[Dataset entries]
[Start of section]

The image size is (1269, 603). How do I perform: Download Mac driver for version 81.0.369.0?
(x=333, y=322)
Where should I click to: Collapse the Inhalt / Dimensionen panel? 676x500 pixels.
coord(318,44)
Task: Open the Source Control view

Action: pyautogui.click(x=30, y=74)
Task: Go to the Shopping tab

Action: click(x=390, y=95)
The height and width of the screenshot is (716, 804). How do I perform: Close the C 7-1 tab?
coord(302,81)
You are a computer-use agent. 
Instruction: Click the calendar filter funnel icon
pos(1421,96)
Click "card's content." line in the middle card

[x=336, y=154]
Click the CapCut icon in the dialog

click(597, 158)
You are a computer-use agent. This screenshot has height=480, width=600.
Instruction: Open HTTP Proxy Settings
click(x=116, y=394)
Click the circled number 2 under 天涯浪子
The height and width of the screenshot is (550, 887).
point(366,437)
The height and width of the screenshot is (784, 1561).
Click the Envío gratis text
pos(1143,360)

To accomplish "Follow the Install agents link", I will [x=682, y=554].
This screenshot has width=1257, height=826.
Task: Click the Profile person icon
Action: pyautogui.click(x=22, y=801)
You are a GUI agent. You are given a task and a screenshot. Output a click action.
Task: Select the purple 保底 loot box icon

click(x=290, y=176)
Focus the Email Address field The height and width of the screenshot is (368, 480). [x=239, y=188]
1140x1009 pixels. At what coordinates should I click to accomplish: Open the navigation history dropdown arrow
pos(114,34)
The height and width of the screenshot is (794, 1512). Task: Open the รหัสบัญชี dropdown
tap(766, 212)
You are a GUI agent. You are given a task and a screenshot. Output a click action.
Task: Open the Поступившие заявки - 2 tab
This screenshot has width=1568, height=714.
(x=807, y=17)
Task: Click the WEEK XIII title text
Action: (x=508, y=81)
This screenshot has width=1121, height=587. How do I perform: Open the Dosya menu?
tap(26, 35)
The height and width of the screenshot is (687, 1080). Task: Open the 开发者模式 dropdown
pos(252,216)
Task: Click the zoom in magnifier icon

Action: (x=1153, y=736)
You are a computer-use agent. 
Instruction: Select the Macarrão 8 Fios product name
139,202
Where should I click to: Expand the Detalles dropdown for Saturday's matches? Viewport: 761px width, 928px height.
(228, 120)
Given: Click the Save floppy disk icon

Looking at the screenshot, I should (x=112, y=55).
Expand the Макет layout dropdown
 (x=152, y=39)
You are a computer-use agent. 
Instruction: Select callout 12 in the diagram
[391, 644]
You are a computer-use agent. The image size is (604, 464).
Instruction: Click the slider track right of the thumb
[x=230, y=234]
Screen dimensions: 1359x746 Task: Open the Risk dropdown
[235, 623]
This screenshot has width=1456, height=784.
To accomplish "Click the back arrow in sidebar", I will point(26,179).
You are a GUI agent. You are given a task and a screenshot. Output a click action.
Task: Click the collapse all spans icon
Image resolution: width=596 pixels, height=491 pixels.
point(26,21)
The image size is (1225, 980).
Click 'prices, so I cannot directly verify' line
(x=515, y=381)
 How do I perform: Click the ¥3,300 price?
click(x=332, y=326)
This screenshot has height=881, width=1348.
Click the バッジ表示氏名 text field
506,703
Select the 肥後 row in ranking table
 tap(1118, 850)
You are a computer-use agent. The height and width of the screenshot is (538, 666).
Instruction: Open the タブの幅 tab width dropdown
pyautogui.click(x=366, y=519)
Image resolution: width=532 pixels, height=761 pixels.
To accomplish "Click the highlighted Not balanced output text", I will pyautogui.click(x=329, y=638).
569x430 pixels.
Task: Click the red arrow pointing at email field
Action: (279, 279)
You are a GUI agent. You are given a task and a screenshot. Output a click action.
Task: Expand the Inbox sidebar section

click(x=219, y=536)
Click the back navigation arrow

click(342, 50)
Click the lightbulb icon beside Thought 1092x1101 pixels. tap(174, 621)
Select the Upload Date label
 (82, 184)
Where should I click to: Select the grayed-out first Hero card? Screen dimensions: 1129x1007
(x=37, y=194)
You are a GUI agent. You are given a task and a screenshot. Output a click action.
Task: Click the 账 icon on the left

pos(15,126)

[End of section]

**Work task**
Give back each line above exactly as written.

**The answer**
The image size is (1269, 603). How do I perform: Download Mac driver for version 81.0.369.0?
(x=333, y=322)
Where should I click to: Collapse the Inhalt / Dimensionen panel? 676x500 pixels.
coord(318,44)
Task: Open the Source Control view

Action: pyautogui.click(x=30, y=74)
Task: Go to the Shopping tab

Action: click(x=390, y=95)
The height and width of the screenshot is (716, 804). How do I perform: Close the C 7-1 tab?
coord(302,81)
You are a computer-use agent. 
Instruction: Click the calendar filter funnel icon
pos(1421,96)
Click "card's content." line in the middle card

[x=336, y=154]
Click the CapCut icon in the dialog

click(597, 158)
You are a computer-use agent. This screenshot has height=480, width=600.
Instruction: Open HTTP Proxy Settings
click(x=116, y=394)
Click the circled number 2 under 天涯浪子
The height and width of the screenshot is (550, 887).
point(366,437)
The height and width of the screenshot is (784, 1561).
Click the Envío gratis text
pos(1143,360)

To accomplish "Follow the Install agents link", I will [x=682, y=554].
This screenshot has width=1257, height=826.
Task: Click the Profile person icon
Action: pyautogui.click(x=22, y=801)
You are a GUI agent. You are given a task and a screenshot. Output a click action.
Task: Select the purple 保底 loot box icon

click(x=290, y=176)
Focus the Email Address field The height and width of the screenshot is (368, 480). [x=239, y=188]
1140x1009 pixels. At what coordinates should I click to accomplish: Open the navigation history dropdown arrow
pos(114,34)
The height and width of the screenshot is (794, 1512). Task: Open the รหัสบัญชี dropdown
tap(766, 212)
You are a GUI agent. You are given a task and a screenshot. Output a click action.
Task: Open the Поступившие заявки - 2 tab
This screenshot has width=1568, height=714.
(x=807, y=17)
Task: Click the WEEK XIII title text
Action: (x=508, y=81)
This screenshot has width=1121, height=587. How do I perform: Open the Dosya menu?
tap(26, 35)
The height and width of the screenshot is (687, 1080). Task: Open the 开发者模式 dropdown
pos(252,216)
Task: Click the zoom in magnifier icon

Action: (x=1153, y=736)
You are a computer-use agent. 
Instruction: Select the Macarrão 8 Fios product name
139,202
Where should I click to: Expand the Detalles dropdown for Saturday's matches? Viewport: 761px width, 928px height.
(228, 120)
Given: Click the Save floppy disk icon

Looking at the screenshot, I should (x=112, y=55).
Expand the Макет layout dropdown
 (x=152, y=39)
You are a computer-use agent. 
Instruction: Select callout 12 in the diagram
[391, 644]
You are a computer-use agent. The image size is (604, 464).
Instruction: Click the slider track right of the thumb
[x=230, y=234]
Screen dimensions: 1359x746 Task: Open the Risk dropdown
[235, 623]
This screenshot has width=1456, height=784.
To accomplish "Click the back arrow in sidebar", I will point(26,179).
You are a GUI agent. You are given a task and a screenshot. Output a click action.
Task: Click the collapse all spans icon
Image resolution: width=596 pixels, height=491 pixels.
point(26,21)
The image size is (1225, 980).
Click 'prices, so I cannot directly verify' line
(x=515, y=381)
 How do I perform: Click the ¥3,300 price?
click(x=332, y=326)
This screenshot has height=881, width=1348.
Click the バッジ表示氏名 text field
506,703
Select the 肥後 row in ranking table
 tap(1118, 850)
You are a computer-use agent. The height and width of the screenshot is (538, 666).
Instruction: Open the タブの幅 tab width dropdown
pyautogui.click(x=366, y=519)
Image resolution: width=532 pixels, height=761 pixels.
To accomplish "Click the highlighted Not balanced output text", I will pyautogui.click(x=329, y=638).
569x430 pixels.
Task: Click the red arrow pointing at email field
Action: (279, 279)
You are a GUI agent. You are given a task and a screenshot. Output a click action.
Task: Expand the Inbox sidebar section

click(x=219, y=536)
Click the back navigation arrow

click(342, 50)
Click the lightbulb icon beside Thought 1092x1101 pixels. tap(174, 621)
Select the Upload Date label
 (82, 184)
Where should I click to: Select the grayed-out first Hero card? Screen dimensions: 1129x1007
(x=37, y=194)
You are a GUI agent. You are given a task and a screenshot. Output a click action.
Task: Click the 账 icon on the left

pos(15,126)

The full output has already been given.